##### Input data

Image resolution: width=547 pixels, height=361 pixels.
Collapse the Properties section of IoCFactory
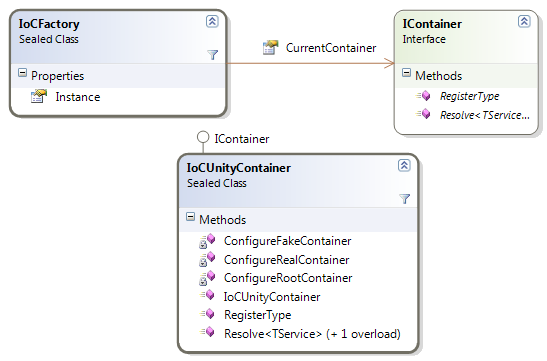coord(22,73)
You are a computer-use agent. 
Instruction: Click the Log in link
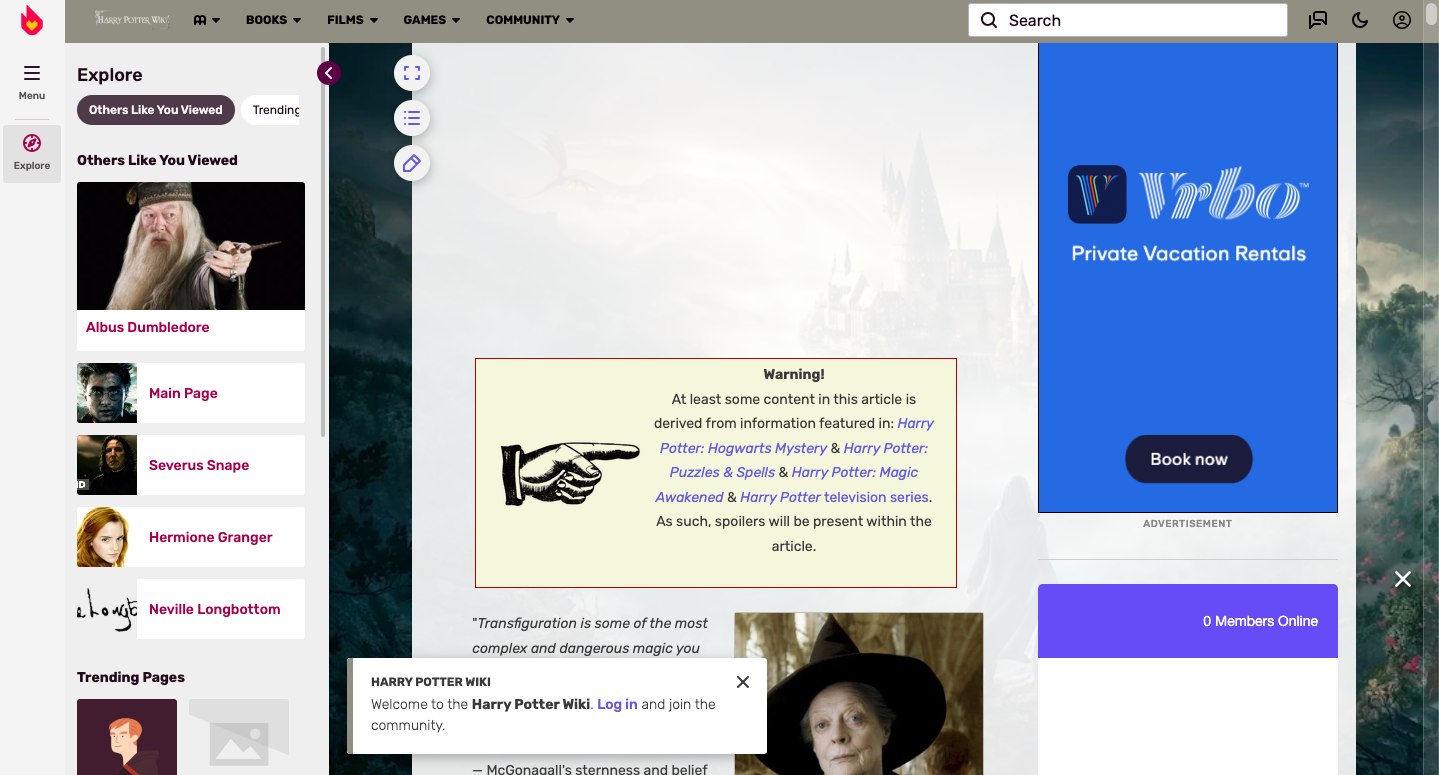point(617,704)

##########

» **What to produce**
Give every line of the data above as a numbered list, skipping any blank lines and leaving the pictures out.

» **Output for this task**
1. Image resolution: width=547 pixels, height=361 pixels.
2. Collapse the Properties section of IoCFactory
3. coord(22,73)
4. You are a computer-use agent. 
5. Instruction: Click the Log in link
6. point(617,704)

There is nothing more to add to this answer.